The model excels at object recognition in images
This 4.2 billion parameter model is optimized for mobile devices and excels at general visual reasoning tasks. Users can pose questions to Phi-3-vision about images or charts, and it will provide insightful answers. While it isn’t an image generation tool like DALL-E or Stable Diffusion, Phi-3-vision is exceptional at image analysis and comprehension.
Expansion of the Phi-3 family
The introduction of Phi-3-vision follows the release of Phi-3-mini, the smallest model in the Phi-3 family with 3.8 billion parameters. The complete family now consists of Phi-3-mini, Phi-3-vision, Phi-3-small (7 billion parameters), and Phi-3-medium (14 billion parameters).

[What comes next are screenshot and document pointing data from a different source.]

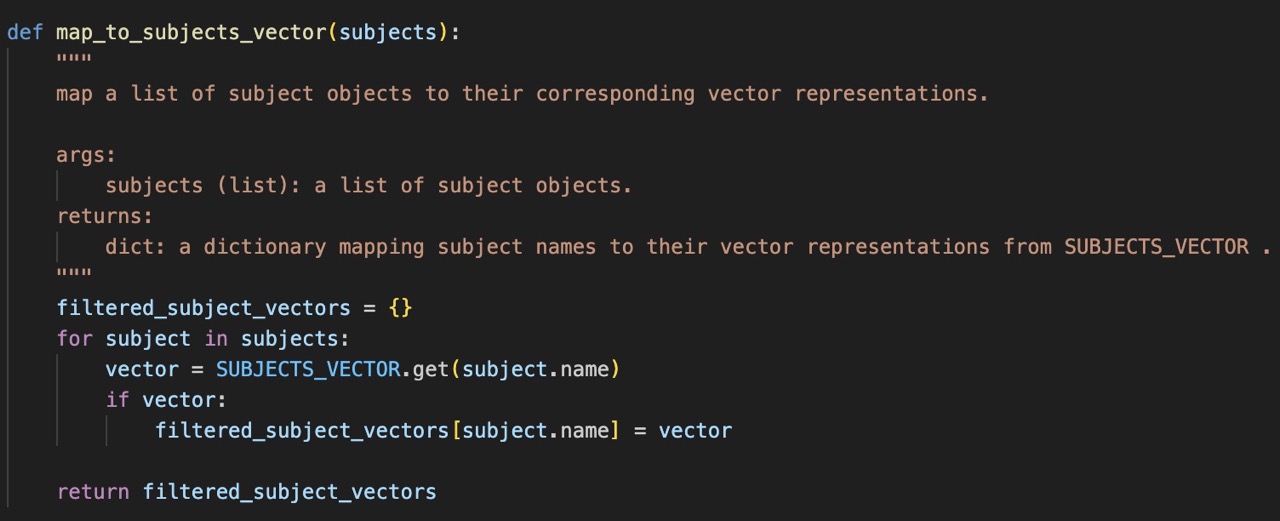The image size is (1280, 521).
Task: Click the word 'corresponding' in the docstring
Action: click(x=615, y=94)
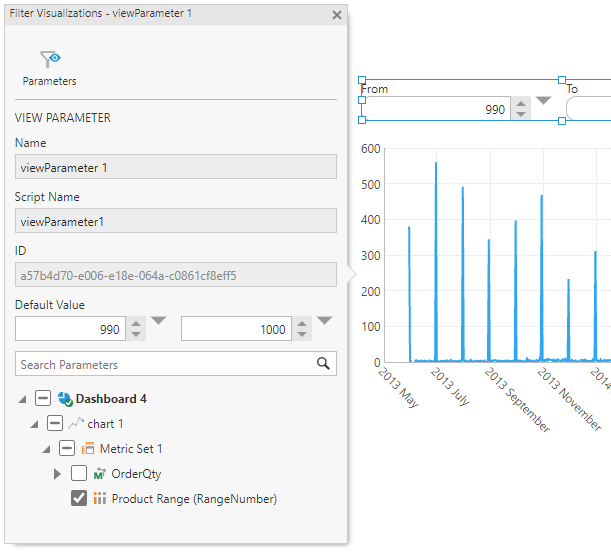Click the search magnifier icon
This screenshot has height=554, width=611.
(323, 363)
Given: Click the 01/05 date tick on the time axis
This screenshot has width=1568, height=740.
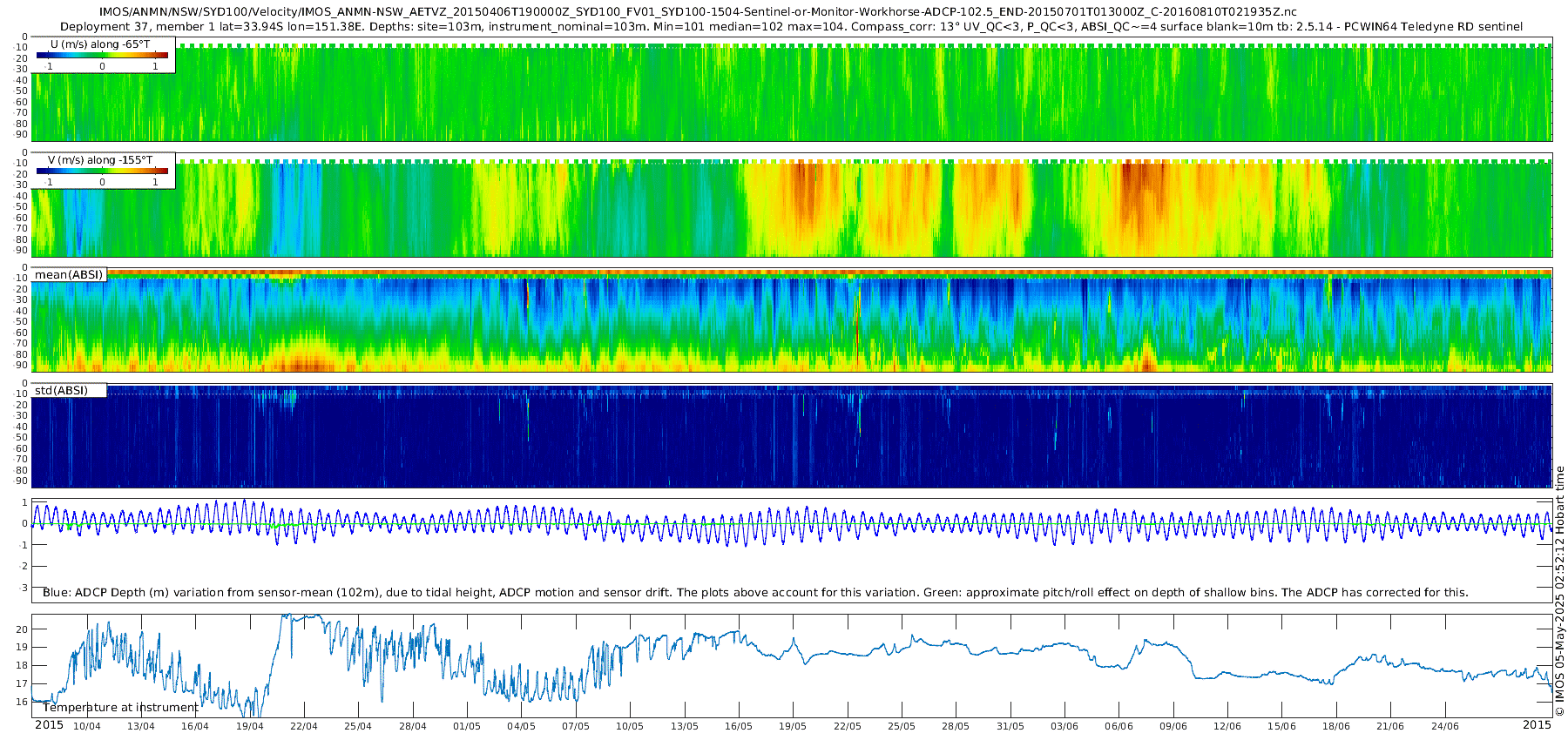Looking at the screenshot, I should coord(467,726).
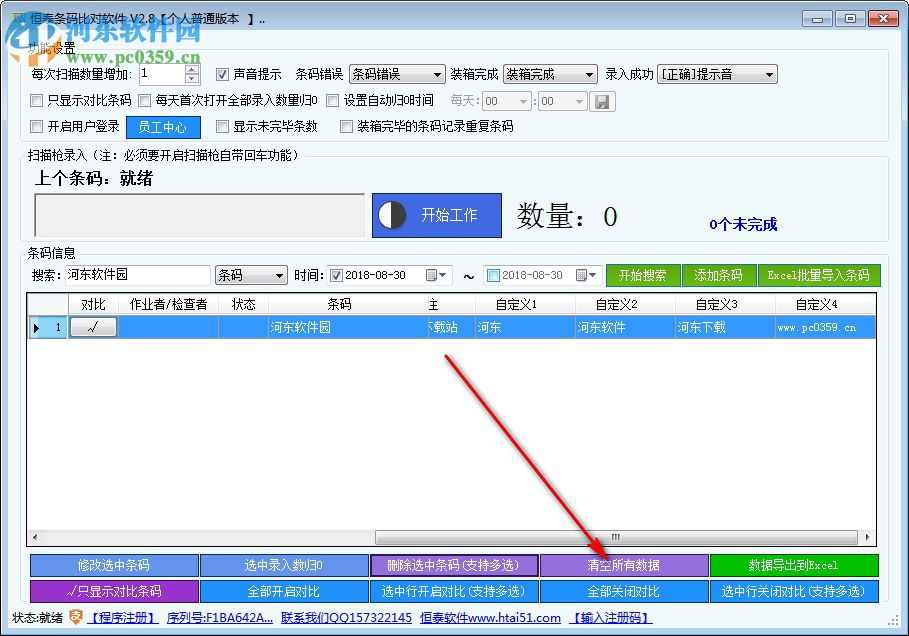Image resolution: width=909 pixels, height=636 pixels.
Task: Enable the 开启用户登录 user login checkbox
Action: (x=36, y=127)
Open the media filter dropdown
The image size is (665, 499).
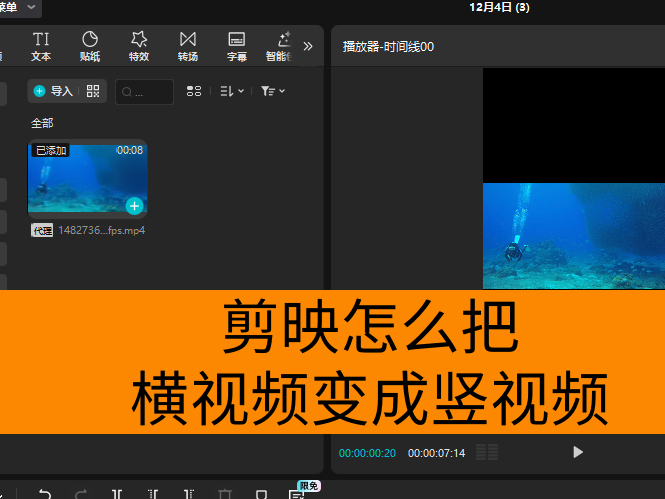(x=272, y=91)
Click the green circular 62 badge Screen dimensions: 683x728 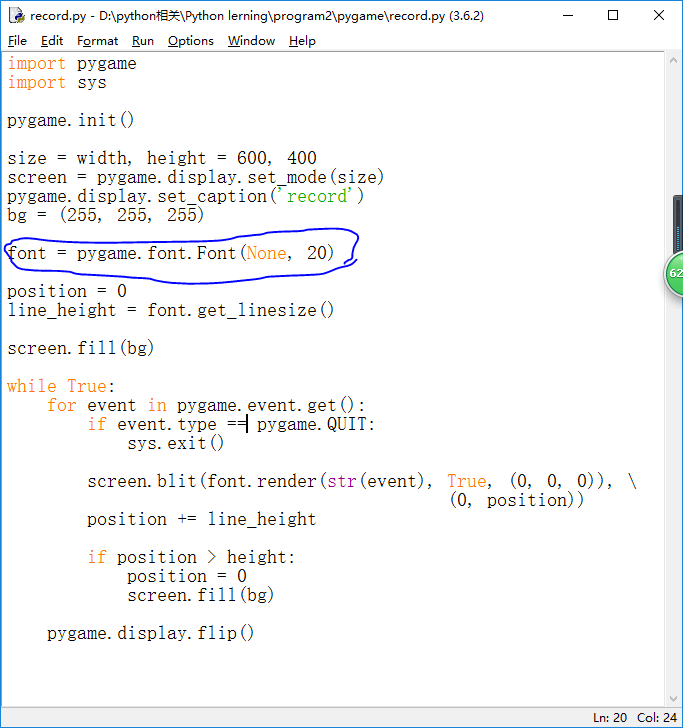[x=675, y=273]
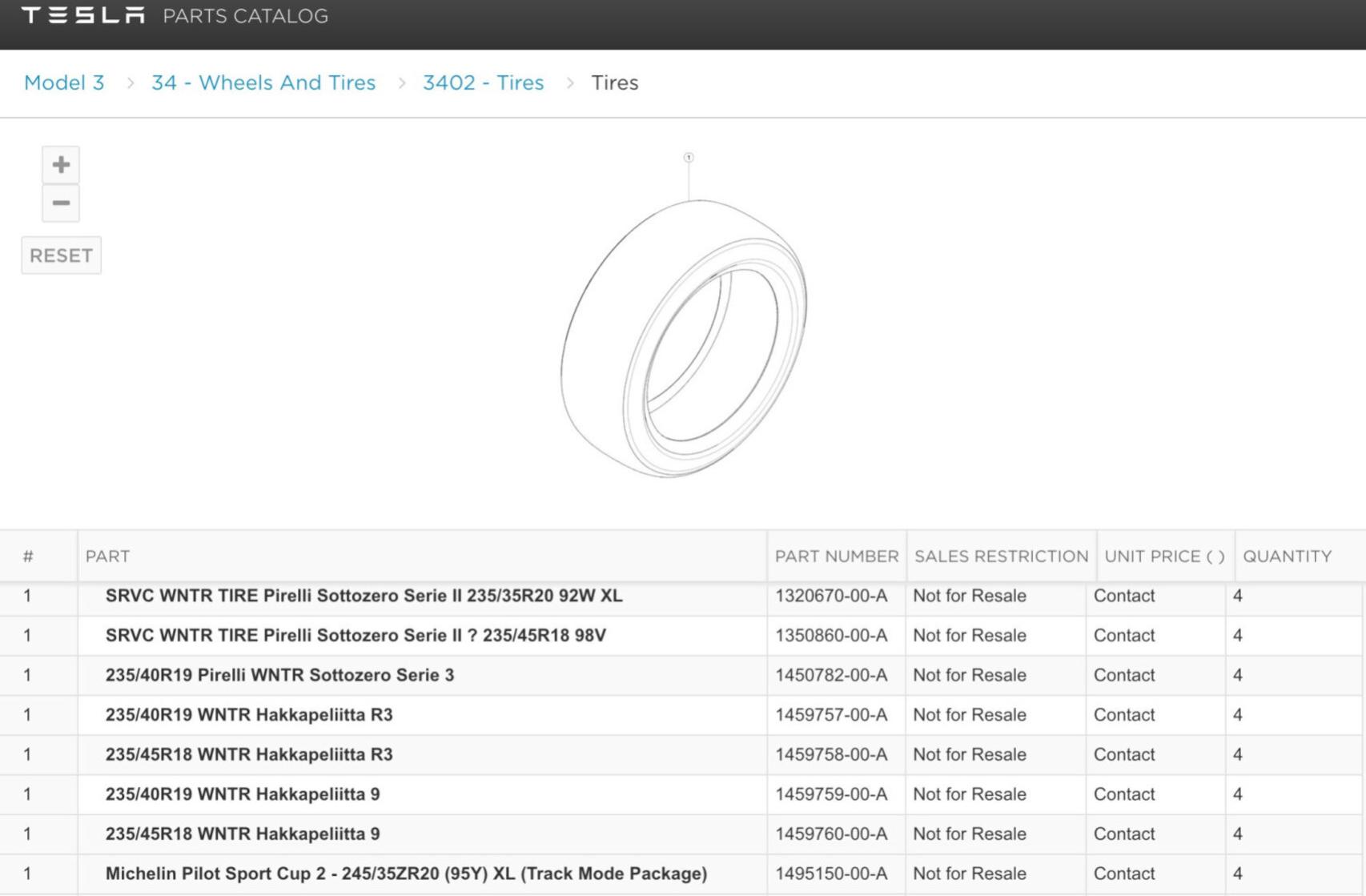Select Michelin Pilot Sport Cup 2 part
This screenshot has height=896, width=1366.
pyautogui.click(x=406, y=874)
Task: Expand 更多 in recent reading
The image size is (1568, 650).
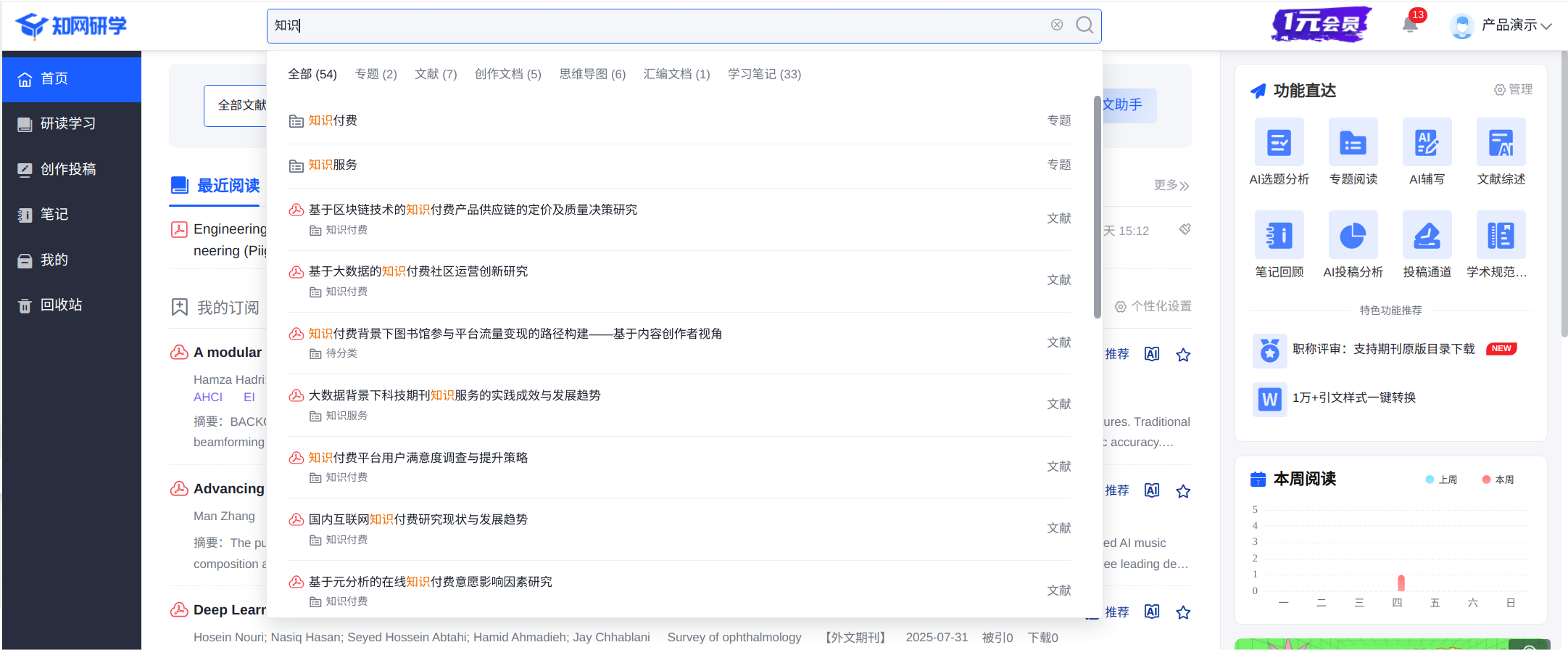Action: tap(1171, 186)
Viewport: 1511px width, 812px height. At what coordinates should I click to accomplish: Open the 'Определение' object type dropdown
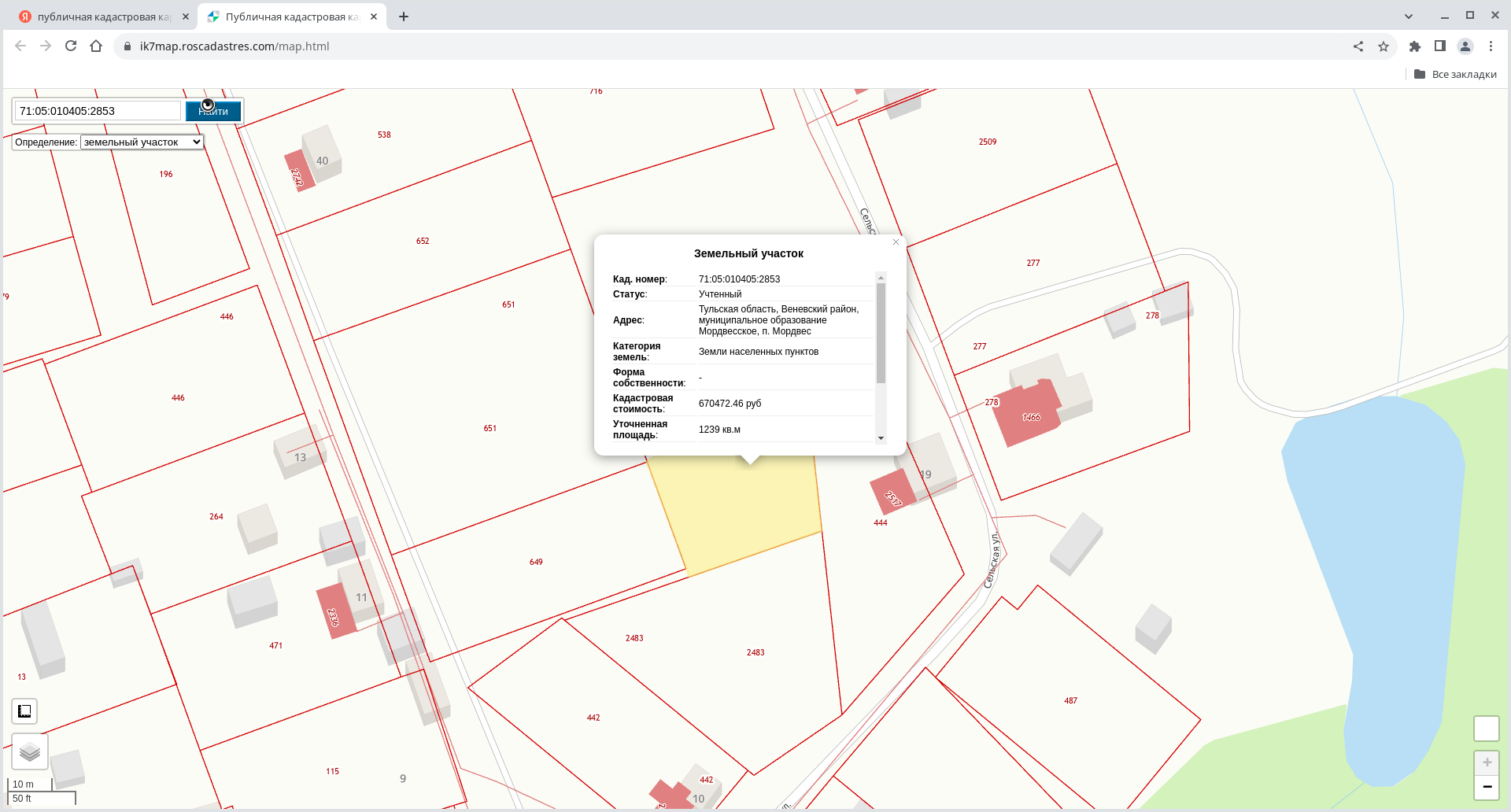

Emphasis on smaller models
This emphasis on smaller models highlights a growing trend in AI development. Smaller models require less processing power and memory, making them perfect for mobile devices and other resource-constrained settings. Microsoft has already achieved success with this strategy, as its Orca-Math model has reportedly outperformed larger competitors in solving math problems. Phi-3-vision is currently available in preview, while the rest of the Phi-3 series (mini, small, and medium) can be accessed through Azure’s model library.